WORK REQUIRED
Copy out this listing line for line without changing anything, and leave out the pictures.

INPUT DATA
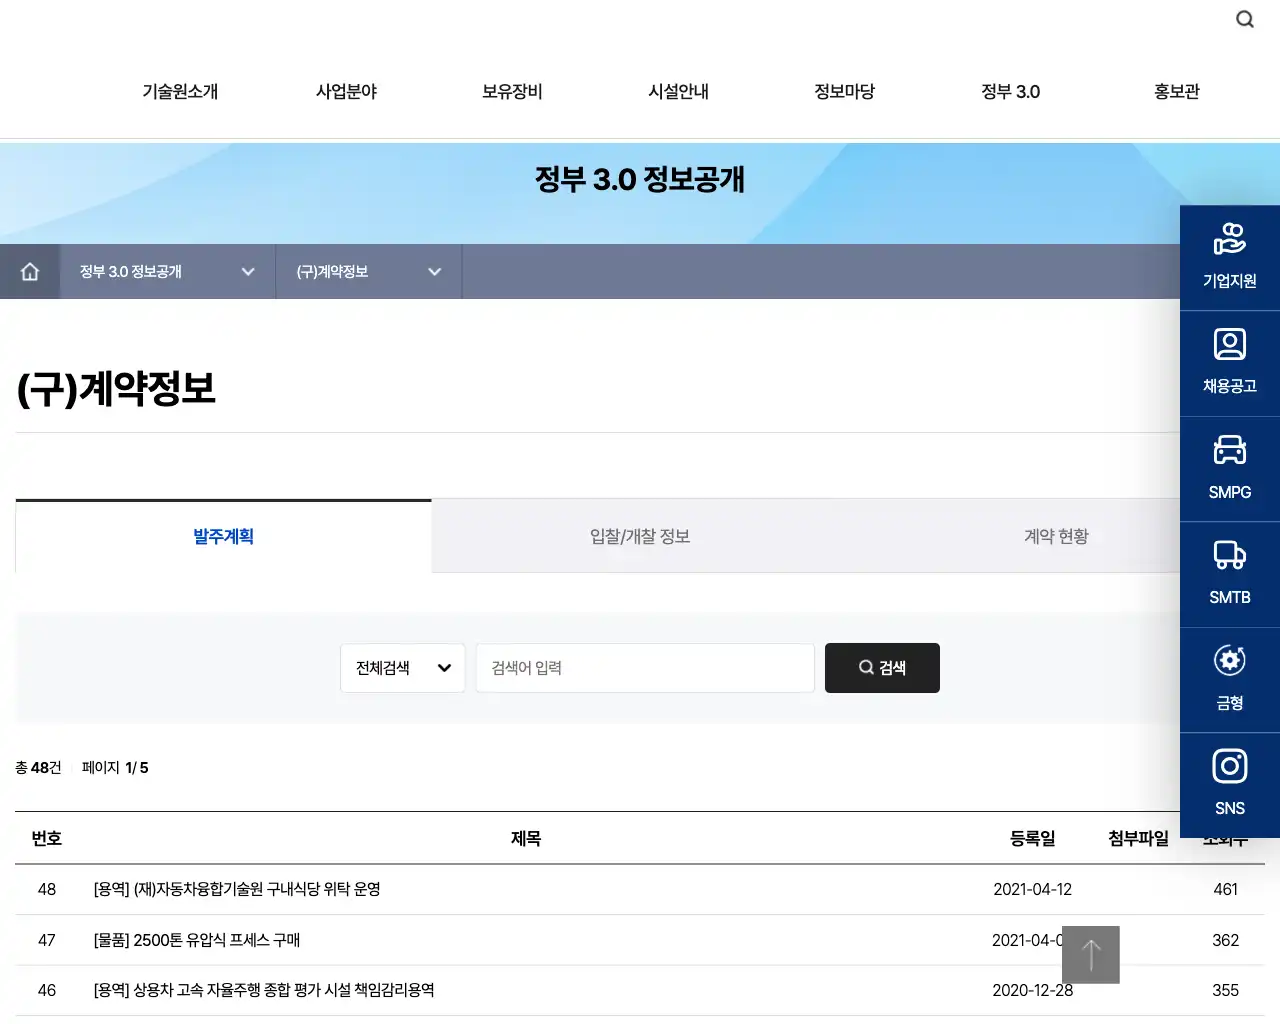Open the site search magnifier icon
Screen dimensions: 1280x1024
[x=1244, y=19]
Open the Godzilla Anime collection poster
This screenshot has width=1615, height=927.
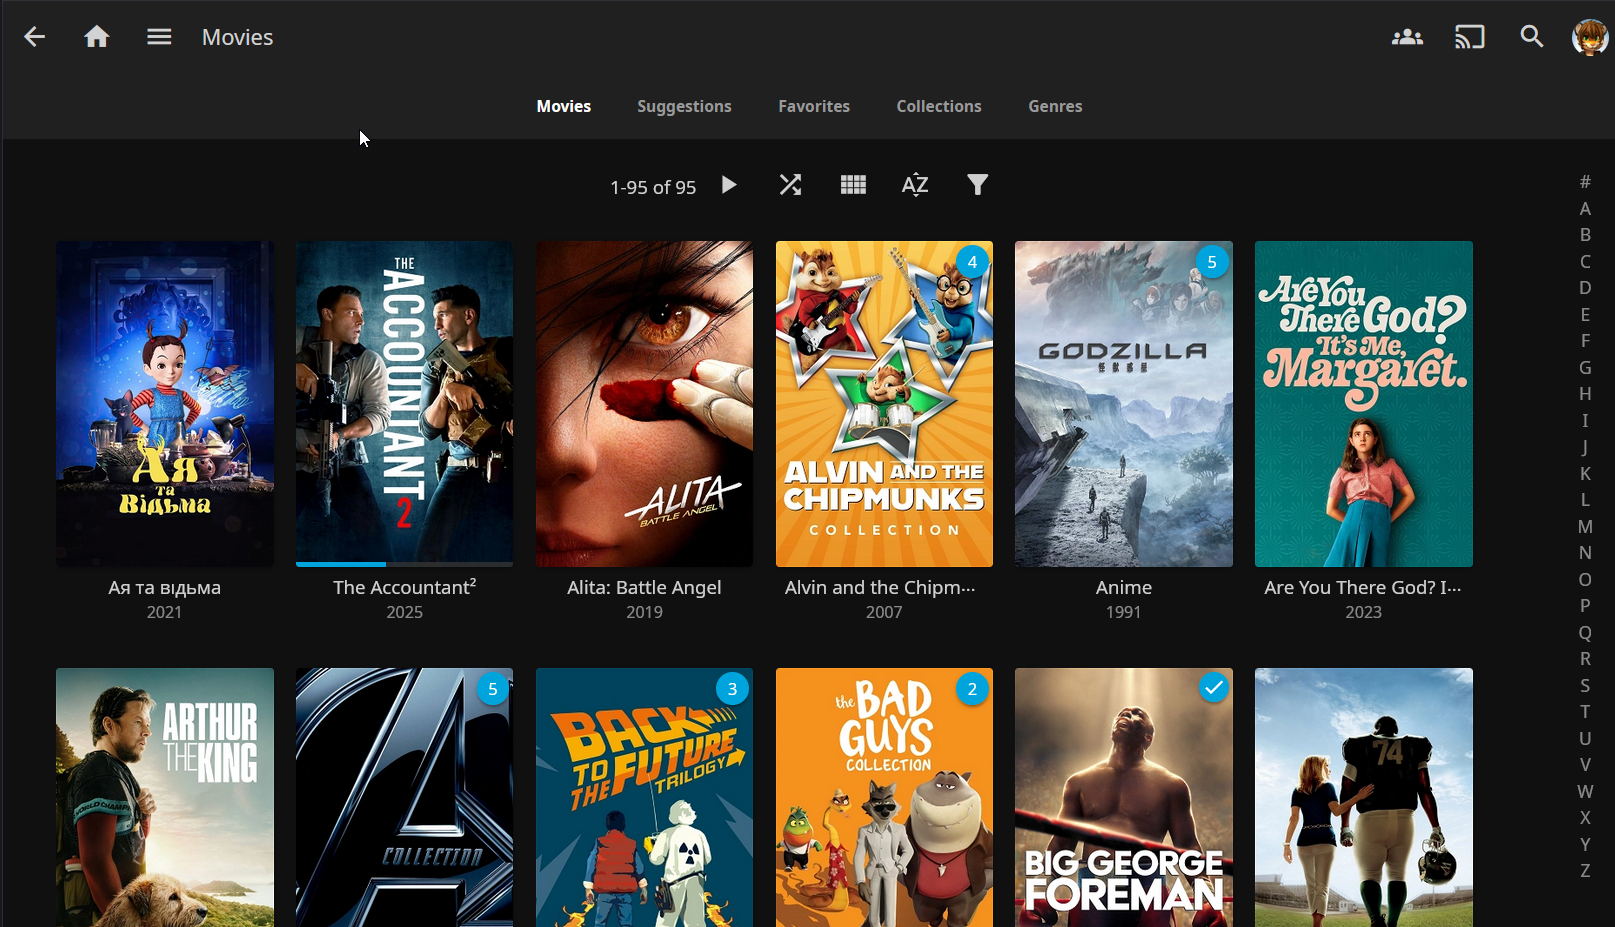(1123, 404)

ANSWER IN FULL
Open the site search magnifier icon
Screen dimensions: 1280x1024
[x=1244, y=19]
Open the Godzilla Anime collection poster
This screenshot has width=1615, height=927.
(1123, 404)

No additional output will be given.